Singles from La fuite en avant
- "Ailleurs" Released: 10 November 2025;

= La fuite en avant =

La fuite en avant is the fifth studio album by French rapper Orelsan, released on 7 November 2025 by Sony Music, 7th Magnitude, and Strong Ninja. It is also Orelsan's first album released under Sony Music.

The album is partially inspired by the 2025 film Yoroï, which starred and was co-written by Orelsan, and directed and co-written by David Tomaszewski, who is also the director of several of Orelsan's music videos, notably those from the album Le chant des sirènes.

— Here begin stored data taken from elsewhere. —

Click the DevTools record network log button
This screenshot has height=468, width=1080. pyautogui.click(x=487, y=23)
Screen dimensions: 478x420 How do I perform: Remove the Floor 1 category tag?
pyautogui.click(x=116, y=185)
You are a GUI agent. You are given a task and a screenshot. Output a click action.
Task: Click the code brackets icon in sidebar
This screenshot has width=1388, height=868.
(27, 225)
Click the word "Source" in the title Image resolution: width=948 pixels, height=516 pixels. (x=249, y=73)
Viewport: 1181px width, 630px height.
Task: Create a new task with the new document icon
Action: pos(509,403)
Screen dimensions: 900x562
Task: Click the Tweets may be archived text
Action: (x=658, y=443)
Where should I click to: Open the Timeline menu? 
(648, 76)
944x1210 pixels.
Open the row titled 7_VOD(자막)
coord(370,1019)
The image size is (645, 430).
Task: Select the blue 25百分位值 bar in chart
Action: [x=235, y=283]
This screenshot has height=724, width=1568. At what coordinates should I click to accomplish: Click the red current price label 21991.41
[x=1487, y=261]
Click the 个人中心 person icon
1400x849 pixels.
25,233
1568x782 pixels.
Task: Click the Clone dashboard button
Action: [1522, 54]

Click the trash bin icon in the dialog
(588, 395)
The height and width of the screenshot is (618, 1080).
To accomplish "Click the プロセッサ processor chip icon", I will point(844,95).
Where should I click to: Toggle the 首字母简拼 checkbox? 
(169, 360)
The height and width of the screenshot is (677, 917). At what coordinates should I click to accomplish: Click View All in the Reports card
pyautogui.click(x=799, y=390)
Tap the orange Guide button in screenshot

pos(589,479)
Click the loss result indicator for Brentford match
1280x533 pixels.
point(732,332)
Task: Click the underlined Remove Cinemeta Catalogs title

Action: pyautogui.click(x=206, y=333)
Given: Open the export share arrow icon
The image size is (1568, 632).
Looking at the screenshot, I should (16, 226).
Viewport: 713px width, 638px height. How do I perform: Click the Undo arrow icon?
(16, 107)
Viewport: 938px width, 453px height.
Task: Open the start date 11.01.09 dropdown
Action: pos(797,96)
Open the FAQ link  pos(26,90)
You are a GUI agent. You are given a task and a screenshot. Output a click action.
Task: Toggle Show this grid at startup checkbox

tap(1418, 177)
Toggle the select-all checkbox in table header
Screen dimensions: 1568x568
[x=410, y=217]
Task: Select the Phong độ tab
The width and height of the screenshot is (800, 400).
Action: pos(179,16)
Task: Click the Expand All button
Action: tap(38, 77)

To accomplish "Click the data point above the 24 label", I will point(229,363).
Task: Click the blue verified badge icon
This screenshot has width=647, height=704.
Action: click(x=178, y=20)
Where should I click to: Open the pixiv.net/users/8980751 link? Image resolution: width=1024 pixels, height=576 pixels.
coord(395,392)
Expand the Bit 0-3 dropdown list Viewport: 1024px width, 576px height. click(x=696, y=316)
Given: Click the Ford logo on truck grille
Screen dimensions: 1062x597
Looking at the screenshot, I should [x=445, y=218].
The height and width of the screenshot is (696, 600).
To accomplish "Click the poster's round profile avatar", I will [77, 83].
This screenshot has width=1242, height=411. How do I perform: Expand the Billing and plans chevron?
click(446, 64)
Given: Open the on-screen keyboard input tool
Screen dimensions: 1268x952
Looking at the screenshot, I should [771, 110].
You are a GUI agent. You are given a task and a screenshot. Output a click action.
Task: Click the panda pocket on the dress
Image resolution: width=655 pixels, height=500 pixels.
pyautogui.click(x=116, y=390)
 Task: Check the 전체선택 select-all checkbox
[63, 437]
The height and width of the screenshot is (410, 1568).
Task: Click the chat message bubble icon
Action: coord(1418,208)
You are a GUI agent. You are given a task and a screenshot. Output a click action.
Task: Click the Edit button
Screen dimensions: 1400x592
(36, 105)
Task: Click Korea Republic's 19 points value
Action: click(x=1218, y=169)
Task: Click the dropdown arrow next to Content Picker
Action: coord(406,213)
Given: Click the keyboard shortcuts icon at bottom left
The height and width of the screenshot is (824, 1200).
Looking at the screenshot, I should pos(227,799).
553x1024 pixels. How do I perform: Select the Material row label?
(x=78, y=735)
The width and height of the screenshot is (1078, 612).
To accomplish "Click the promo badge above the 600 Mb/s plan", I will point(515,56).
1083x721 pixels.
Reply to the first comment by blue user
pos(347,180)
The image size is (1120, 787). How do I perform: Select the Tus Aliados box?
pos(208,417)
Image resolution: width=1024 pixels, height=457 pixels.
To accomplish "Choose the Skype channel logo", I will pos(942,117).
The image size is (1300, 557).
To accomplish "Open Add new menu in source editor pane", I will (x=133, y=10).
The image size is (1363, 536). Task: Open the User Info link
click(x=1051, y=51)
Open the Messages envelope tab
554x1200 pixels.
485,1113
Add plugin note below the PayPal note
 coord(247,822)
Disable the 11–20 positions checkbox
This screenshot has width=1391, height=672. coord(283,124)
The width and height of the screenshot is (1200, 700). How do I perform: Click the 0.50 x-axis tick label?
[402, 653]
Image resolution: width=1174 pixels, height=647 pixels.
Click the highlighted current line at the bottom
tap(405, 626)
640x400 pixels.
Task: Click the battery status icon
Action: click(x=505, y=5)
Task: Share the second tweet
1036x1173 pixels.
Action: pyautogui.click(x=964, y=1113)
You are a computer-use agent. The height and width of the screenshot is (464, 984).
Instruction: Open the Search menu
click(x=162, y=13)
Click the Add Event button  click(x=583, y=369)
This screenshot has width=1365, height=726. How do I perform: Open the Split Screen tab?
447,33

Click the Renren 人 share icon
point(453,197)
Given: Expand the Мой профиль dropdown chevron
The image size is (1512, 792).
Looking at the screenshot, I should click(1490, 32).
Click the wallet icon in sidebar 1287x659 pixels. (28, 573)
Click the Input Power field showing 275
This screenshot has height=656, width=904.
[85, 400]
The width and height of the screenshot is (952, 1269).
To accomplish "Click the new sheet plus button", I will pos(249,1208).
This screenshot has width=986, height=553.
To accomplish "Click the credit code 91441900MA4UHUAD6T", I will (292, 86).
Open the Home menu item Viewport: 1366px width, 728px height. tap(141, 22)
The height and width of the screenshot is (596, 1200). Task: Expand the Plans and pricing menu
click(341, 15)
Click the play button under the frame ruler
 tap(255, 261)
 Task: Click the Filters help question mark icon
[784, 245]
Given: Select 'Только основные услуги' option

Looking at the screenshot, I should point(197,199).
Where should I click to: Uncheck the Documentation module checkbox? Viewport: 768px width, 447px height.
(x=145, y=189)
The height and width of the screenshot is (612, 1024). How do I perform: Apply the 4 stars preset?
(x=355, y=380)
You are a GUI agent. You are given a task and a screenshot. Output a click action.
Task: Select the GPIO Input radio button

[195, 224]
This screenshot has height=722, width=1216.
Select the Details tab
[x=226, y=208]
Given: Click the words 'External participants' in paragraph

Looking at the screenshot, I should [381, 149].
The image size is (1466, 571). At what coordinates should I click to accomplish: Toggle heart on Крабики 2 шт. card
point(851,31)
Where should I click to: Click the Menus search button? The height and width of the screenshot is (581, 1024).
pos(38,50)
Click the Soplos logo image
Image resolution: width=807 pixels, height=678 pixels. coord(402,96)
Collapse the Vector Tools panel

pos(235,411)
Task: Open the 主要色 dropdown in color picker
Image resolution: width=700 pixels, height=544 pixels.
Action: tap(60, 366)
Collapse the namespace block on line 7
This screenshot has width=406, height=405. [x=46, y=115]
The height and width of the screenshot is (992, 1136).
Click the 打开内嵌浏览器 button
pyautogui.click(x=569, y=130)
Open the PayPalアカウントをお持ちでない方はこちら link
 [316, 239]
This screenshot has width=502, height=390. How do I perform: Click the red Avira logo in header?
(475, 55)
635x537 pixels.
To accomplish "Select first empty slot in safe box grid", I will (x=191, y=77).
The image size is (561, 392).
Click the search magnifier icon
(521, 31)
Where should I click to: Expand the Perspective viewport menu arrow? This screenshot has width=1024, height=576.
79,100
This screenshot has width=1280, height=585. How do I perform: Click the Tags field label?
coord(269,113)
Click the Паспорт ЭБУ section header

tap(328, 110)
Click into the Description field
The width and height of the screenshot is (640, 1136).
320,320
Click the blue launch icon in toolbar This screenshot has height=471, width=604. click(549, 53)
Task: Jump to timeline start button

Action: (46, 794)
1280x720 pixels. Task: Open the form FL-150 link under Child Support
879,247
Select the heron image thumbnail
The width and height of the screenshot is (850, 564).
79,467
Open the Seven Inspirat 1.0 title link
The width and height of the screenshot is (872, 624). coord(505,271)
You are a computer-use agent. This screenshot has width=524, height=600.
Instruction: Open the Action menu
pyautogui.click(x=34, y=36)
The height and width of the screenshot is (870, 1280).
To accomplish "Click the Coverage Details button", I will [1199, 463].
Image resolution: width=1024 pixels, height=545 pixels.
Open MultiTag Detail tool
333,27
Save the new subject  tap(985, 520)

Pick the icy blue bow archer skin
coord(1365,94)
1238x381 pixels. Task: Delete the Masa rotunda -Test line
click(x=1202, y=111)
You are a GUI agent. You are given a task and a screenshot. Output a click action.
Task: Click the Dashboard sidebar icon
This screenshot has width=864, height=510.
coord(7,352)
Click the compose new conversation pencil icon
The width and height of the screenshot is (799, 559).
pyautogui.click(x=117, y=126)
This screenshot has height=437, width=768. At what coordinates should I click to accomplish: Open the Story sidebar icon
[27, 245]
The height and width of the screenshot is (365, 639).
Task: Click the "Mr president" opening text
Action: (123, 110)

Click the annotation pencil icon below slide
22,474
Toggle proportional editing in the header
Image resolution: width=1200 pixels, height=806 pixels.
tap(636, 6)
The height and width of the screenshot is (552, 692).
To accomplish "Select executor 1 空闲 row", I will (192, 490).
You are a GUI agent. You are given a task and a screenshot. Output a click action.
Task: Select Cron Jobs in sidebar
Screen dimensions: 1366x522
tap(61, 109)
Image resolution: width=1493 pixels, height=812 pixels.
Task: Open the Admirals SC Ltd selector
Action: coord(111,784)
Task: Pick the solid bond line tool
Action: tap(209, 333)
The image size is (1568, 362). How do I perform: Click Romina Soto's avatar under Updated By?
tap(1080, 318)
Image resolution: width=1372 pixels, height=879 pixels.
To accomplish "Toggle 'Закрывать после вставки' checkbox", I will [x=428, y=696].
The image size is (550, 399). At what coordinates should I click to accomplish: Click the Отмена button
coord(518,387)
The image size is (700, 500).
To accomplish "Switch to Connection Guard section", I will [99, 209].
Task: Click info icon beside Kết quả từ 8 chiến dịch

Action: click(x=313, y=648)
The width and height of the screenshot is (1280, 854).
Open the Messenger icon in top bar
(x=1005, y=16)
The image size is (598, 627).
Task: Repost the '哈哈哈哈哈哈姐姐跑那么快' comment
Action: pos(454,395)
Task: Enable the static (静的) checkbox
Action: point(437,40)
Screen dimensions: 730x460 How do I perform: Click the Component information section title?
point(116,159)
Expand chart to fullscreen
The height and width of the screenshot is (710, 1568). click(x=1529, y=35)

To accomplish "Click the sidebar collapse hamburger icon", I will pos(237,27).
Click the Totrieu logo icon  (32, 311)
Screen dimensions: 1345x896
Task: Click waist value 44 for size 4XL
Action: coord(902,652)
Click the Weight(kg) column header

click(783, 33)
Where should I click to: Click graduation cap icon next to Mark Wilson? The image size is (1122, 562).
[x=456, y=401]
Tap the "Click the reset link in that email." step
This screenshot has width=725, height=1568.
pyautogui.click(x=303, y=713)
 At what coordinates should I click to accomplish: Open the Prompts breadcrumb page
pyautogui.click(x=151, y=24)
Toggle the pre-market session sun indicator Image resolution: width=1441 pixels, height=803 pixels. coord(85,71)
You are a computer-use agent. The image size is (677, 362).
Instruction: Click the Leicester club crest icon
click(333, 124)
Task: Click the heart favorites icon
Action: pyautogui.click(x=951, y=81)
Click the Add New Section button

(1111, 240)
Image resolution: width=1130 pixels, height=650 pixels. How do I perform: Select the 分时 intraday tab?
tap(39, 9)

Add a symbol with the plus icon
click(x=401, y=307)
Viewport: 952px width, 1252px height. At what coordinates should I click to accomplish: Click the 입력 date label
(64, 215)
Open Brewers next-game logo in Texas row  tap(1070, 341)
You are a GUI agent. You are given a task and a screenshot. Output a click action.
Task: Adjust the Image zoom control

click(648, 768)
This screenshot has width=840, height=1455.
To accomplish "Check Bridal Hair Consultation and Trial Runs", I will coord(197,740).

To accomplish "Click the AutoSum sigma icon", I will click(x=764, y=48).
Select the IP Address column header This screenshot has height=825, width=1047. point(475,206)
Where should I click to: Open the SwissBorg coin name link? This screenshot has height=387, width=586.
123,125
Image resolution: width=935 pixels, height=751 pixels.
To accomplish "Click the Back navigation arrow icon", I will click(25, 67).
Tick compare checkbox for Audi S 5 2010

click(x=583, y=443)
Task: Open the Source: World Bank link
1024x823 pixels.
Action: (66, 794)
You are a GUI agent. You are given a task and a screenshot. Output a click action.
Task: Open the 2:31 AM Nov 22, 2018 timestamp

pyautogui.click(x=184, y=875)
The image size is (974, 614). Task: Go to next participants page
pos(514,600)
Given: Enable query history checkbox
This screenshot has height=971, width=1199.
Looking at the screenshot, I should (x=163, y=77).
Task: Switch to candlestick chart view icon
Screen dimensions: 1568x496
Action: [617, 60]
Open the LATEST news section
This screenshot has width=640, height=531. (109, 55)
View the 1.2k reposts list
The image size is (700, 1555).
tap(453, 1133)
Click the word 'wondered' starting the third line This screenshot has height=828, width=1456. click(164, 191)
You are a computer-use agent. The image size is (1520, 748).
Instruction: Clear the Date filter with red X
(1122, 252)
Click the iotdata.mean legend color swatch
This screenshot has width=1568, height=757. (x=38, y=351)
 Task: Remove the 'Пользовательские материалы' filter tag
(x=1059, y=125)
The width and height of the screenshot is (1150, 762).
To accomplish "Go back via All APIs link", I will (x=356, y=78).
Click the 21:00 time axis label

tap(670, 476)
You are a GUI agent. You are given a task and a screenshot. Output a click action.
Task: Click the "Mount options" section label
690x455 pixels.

==Background and release==
On 27 October 2025, Orelsan released a video in which he announced the release of La fuite en avant, alongside the announcement of the release of Yoroï. The album features various artists such as Lilas, Yamê, Fifty Fifty, SDM, and Thomas Bangalter. In December 2025, La fuite en avant had been certified platinum by the SNEP with 114,445 copies sold.

==Track listing==

La fuite en avant track listing
| No. | Title | Lyrics | Producer(s) | Length |
|---|---|---|---|---|
| 1. | "Le pacte" | Orelsan | Phazz | 4:28 |
| 2. | "Plus rien" (featuring Lilas) | Orelsan; Lilas; | Skread | 3:29 |
| 3. | "Ailleurs" | Orelsan | Skread | 3:12 |
| 4. | "Boss" | Orelsan | Phazz; Eddie Purple; Skread; | 3:09 |
| 5. | "Deux et demi" | Orelsan | Phazz; Eddie Purple; Skread; | 3:48 |
| 6. | "Osaka" | Orelsan | Phazz | 3:11 |
| 7. | "Encore une fois" (featuring Yamê) | Orelsan; Yamê; | Phazz; Skread; | 3:01 |
| 8. | "Internet" | Orelsan | Phazz | 1:41 |
| 9. | "Dans quelques mois" | Orelsan | Phazz | 3:28 |
| 10. | "Oulalalala" (featuring Fifty Fifty) | Orelsan; Fifty Fifty; | Phazz; Skread; | 2:42 |
| 11. | "Tellement d'amis" | Orelsan | Skread | 3:48 |
| 12. | "La petite voix" | Orelsan | Phazz; Skread; | 4:02 |
| 13. | "Sama" | Orelsan | Phazz; Skread; | 3:43 |
| 14. | "Soleil levant" (featuring SDM) | Orelsan; SDM; | Skread | 3:24 |
| 15. | "Les monstres" | Orelsan | Phazz; Skread; | 3:11 |
| 16. | "Épiphanie" | Orelsan | Skread | 4:27 |
| 17. | "Yoroï" (featuring Thomas Bangalter) | Orelsan | Phazz; Skread; Orelsan; Thomas Bangalter; | 3:18 |
| Total length: |  |  |  | 58:08 |

==Charts==

Chart performance for La fuite en avant
| Chart (2025) | Peak position |
|---|---|
| Belgian Albums (Ultratop Flanders) | 93 |
| Belgian Albums (Ultratop Wallonia) | 1 |
| French Albums (SNEP) | 1 |
| Swiss Albums (Schweizer Hitparade) | 2 |

==Certifications==

Certifications for La fuite en avant
| Region | Certification | Certified units/sales |
| France (SNEP) | Platinum | 100,000^{‡} |
^{‡} Sales+streaming figures based on certification alone.